What does it even mean? To trust. Is it that if we know something will go in our favour, then we will know what trust is? Is trust conditional? Is trust dependent on everything working out the way we thought it would? Or is trust bigger than that? Bigger than our pains, bigger than our expectations, bigger than our greatest wounds that keep us tied, that keep us competitive, that keeps us chained to the physical world.
Trust has been a big piece of my work – not trusting myself, not trusting the ones I love. Cold. Afraid. Unable to love, unable to heal. I saw that as my path progressed deeper, this inability to trust wasn’t because something was wrong with me but had everything to do with not fully understanding what trust even was.
Sifting, layer by layer. The rejections, the abandonments, the comparisons.. All of the wounds that I was pushing down, pushing away – the wounds that I wished weren’t apart of who I was but that were breeding under the surface, under the mask of pseudo trust I had cultivated.
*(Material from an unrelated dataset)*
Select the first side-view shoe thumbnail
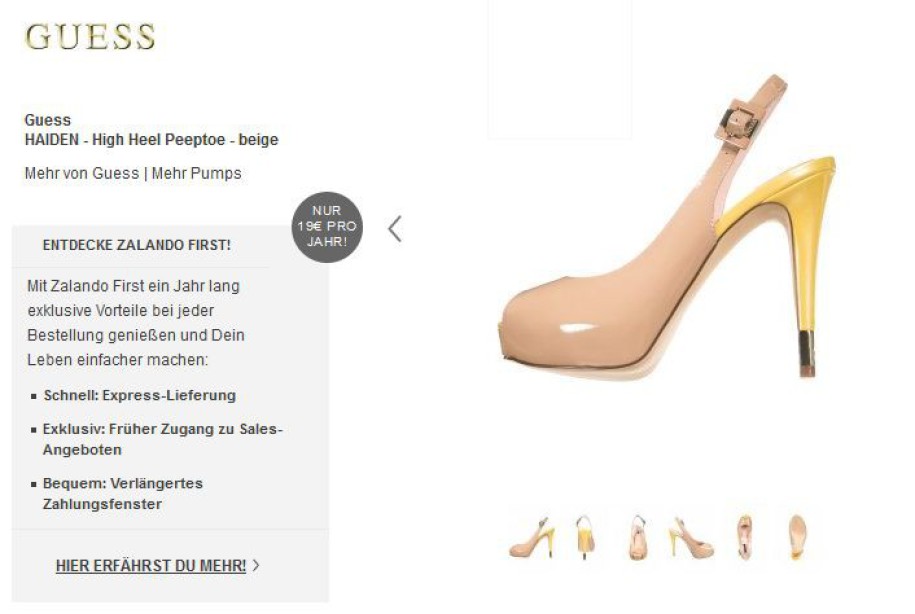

After all of this time, I developed great insight, the insight that all of my shadows have been very source of fuel for my journey – my fire. The fire that will now, never burn out. The fire that dissolves the very shadows that gave it life and as I sit here and write this passage, I can see clearly now. The valleys of my life, the pieces that I tried to prove wrong are all apart of my cosmic destiny – the very destiny keeps me on my inner search, that propels me deeper and higher to my ultimate truth. And as we clear, heal, shift and sort, the door to trust opens for us and when that door opens, we must have great courage to walk through it. We must walk through with our hearts open, with our entirety rooted – rooted in the knowing that whatever happens is all apart of our divine process, is all apart of the journey to set you free, to set you higher and to set you deeper into the being you are meant to become.